*** Opening of Source data ***

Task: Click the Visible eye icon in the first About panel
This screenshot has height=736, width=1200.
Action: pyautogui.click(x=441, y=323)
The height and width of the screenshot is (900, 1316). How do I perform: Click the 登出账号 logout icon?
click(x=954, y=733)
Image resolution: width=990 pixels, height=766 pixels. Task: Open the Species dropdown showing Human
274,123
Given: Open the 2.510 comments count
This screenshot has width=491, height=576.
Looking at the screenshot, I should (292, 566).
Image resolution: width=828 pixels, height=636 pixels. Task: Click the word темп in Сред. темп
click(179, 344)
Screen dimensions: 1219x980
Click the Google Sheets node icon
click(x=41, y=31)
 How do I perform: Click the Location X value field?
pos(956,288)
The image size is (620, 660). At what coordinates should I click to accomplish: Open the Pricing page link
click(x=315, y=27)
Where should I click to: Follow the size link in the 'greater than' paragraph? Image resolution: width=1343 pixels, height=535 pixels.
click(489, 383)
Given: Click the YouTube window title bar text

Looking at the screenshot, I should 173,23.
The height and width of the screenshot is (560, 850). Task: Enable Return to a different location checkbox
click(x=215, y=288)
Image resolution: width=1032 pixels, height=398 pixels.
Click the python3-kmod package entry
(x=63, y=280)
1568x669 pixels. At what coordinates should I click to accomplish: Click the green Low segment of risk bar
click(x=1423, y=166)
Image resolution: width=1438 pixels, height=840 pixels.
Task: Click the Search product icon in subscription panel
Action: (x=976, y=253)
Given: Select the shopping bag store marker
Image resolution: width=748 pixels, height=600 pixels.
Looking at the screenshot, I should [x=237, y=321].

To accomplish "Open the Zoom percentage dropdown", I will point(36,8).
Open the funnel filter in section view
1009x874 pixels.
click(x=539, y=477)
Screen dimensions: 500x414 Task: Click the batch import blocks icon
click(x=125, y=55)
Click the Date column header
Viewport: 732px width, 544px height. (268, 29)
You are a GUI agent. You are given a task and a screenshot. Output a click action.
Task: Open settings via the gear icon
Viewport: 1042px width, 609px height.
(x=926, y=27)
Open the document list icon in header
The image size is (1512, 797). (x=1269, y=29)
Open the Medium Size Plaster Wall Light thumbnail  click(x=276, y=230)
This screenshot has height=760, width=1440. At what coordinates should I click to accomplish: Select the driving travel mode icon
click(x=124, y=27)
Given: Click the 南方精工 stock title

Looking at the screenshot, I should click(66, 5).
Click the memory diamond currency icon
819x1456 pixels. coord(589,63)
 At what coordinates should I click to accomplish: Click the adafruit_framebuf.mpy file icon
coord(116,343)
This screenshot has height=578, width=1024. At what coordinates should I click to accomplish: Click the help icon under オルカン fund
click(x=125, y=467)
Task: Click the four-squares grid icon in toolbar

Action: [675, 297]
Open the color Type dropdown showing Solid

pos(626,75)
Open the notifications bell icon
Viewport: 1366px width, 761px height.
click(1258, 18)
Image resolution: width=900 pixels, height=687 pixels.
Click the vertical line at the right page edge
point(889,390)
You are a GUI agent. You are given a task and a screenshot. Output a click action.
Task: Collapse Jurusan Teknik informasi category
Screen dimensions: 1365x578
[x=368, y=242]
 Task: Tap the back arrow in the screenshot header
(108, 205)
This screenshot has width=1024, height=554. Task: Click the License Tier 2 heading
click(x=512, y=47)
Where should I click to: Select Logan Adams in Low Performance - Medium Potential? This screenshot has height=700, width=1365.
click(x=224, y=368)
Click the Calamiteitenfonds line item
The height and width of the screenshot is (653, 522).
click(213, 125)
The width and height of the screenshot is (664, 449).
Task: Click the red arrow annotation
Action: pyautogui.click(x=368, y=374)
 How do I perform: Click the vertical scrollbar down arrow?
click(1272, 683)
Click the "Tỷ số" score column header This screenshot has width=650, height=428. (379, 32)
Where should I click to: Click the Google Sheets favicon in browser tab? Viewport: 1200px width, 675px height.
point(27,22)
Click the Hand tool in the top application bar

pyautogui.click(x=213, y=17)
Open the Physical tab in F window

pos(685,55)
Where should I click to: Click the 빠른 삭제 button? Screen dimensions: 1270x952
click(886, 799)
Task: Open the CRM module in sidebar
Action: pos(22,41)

*** Close of Source data ***

Exercise description:
Your answer should be the exact lines above from the one with "adafruit_framebuf.mpy file icon" through the one with "Task: Collapse Jurusan", both included, and nothing besides.

Expected output:
 At what coordinates should I click to accomplish: Click the adafruit_framebuf.mpy file icon
coord(116,343)
This screenshot has height=578, width=1024. At what coordinates should I click to accomplish: Click the help icon under オルカン fund
click(x=125, y=467)
Task: Click the four-squares grid icon in toolbar

Action: [675, 297]
Open the color Type dropdown showing Solid

pos(626,75)
Open the notifications bell icon
Viewport: 1366px width, 761px height.
click(1258, 18)
Image resolution: width=900 pixels, height=687 pixels.
Click the vertical line at the right page edge
point(889,390)
You are a GUI agent. You are given a task and a screenshot. Output a click action.
Task: Collapse Jurusan Teknik informasi category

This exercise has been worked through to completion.